- Source document:
=== Section Start ===
By Mark Ellis
She was only a teenager when Hitler’s Panzer divisions overran her beloved Poland, separating the young nursing student from her family, and launching her on a mission a Catholic girl with Aryan features might never have imagined—rescuing Jews from certain death.
“God blessed my hands to save many lives,” said Irene Gut Opdyke, shortly before her passing in 2003. Opdyke was honored by the Israeli Holocaust Commission in 1982 as one of the ‘Righteous Among the Nations,’ a title given to non-Jews who risked their lives by aiding and saving Jews during the Holocaust.
Opdyke wrote a book about her ordeal, “In My Hands” (Random House), a riveting tale of heroism and survival under perilous conditions.
When Hitler invaded Poland in 1939, the 17-year old was several hundred miles from her home at nursing school in Radom, and could not return because her family lived close to the German border. “My little country was really bombarded,” Opdyke said. “Hitler knocked everything down,” she said. “The sky was black with them: row after row of German bombers, flying in formation over Radom.”
The bombardment threw the hospital where she studied into chaos. “We were out of food, we were out of sulfa drugs, we had no clean sheets, the electricity was out, and the wounded kept arriving,” she noted in her book. As the Polish army retreated from Radom, Opdyke volunteered to travel with them and assist with their medical needs. “I joined the Polish army to fight Hitler and send him back to Berlin,” she said.
=== Section End ===
- Tasks to perform:
1. Output the passage from the Irene Gut Opdyke article exactly as it appears, starting with "By Mark Ellis" and going on through "from certain death.".
2. Continue the article about Irene Gut Opdyke, finishing out the next part after its last sentence.

- Data section:
=== Section Start ===
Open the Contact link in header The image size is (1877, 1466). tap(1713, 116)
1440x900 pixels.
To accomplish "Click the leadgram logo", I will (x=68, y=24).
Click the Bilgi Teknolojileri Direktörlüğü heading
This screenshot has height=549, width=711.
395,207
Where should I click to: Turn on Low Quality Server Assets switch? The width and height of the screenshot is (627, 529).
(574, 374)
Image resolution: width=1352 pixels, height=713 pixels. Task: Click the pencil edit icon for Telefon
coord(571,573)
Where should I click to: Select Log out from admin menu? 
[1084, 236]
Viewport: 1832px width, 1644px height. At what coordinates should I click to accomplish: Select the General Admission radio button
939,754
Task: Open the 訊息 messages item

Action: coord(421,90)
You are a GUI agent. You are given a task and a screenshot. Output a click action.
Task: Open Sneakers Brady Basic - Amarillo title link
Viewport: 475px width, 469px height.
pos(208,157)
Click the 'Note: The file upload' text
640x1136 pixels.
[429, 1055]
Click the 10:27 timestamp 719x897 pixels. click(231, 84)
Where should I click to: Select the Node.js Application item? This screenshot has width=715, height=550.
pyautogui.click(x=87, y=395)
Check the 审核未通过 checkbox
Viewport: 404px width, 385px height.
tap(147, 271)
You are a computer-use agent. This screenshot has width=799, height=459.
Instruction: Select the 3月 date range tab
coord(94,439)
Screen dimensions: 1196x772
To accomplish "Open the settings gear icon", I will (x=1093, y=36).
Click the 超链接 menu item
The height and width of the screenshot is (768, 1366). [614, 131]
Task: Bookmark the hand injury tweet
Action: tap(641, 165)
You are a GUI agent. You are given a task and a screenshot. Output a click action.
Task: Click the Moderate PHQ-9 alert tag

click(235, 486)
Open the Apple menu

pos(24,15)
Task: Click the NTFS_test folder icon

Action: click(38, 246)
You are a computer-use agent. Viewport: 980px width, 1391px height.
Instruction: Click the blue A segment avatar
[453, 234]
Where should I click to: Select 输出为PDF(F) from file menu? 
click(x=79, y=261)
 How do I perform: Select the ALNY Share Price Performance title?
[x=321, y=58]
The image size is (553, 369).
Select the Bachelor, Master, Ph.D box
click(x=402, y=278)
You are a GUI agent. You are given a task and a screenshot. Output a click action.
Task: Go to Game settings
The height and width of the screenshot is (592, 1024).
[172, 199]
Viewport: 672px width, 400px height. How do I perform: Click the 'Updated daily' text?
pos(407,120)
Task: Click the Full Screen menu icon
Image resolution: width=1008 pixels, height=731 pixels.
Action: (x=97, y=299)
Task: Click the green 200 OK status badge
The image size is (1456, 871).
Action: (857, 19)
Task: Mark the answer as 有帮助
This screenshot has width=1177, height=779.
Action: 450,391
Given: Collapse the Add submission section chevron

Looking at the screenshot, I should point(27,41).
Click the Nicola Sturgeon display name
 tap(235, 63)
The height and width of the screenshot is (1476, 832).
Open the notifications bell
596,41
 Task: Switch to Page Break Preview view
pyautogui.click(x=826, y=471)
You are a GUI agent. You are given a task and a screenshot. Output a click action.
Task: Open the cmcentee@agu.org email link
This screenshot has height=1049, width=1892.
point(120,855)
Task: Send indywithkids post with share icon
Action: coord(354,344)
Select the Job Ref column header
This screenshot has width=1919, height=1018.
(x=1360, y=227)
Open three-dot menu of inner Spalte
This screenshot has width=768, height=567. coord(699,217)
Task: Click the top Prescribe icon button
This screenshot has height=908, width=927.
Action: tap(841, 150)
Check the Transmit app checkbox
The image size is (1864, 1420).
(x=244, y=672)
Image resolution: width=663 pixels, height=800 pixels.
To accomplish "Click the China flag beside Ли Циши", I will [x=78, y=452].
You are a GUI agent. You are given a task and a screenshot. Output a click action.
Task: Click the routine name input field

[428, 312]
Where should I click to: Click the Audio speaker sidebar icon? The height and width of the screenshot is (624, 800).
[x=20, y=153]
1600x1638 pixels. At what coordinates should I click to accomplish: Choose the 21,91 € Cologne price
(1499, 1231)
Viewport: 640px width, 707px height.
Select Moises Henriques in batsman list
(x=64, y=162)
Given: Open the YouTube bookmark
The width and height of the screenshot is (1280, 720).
=== Section End ===
- Outputs by task:
1.
By Mark Ellis
She was only a teenager when Hitler’s Panzer divisions overran her beloved Poland, separating the young nursing student from her family, and launching her on a mission a Catholic girl with Aryan features might never have imagined—rescuing Jews from certain death.

2.
“Unfortunately, Russia and Germany made a pact and they took my country from both sides,” Opdyke said.
Facing overwhelming opposition, she found herself hiding in the Ukrainian forest with 10 Polish soldiers and several nurses. “We needed clothing and food because it was bitter cold,” she said. One night Opdyke went into the town of Lvov on a bartering mission.
Beaten and left to die
As Opdyke walked down the road on a clear, moonless night, she heard a low, rumbling sound she didn’t want to hear. It was the sound of a Russian patrol approaching, and she bolted for the woods. “I ran for my life to the forest, but I was captured by three Russian soldiers and brutally violated, beaten, and left in the snow to die,” she said. “But I did not die.”
Found by another Russian patrol the next morning, her lifeless body was thrown in the back of a military transport vehicle and hauled to a prison hospital controlled by the Russians. As she slowly recovered her strength over the ensuing weeks, her prayers intensified. “I wondered if the Heavenly Father saw me, alone and defeated.”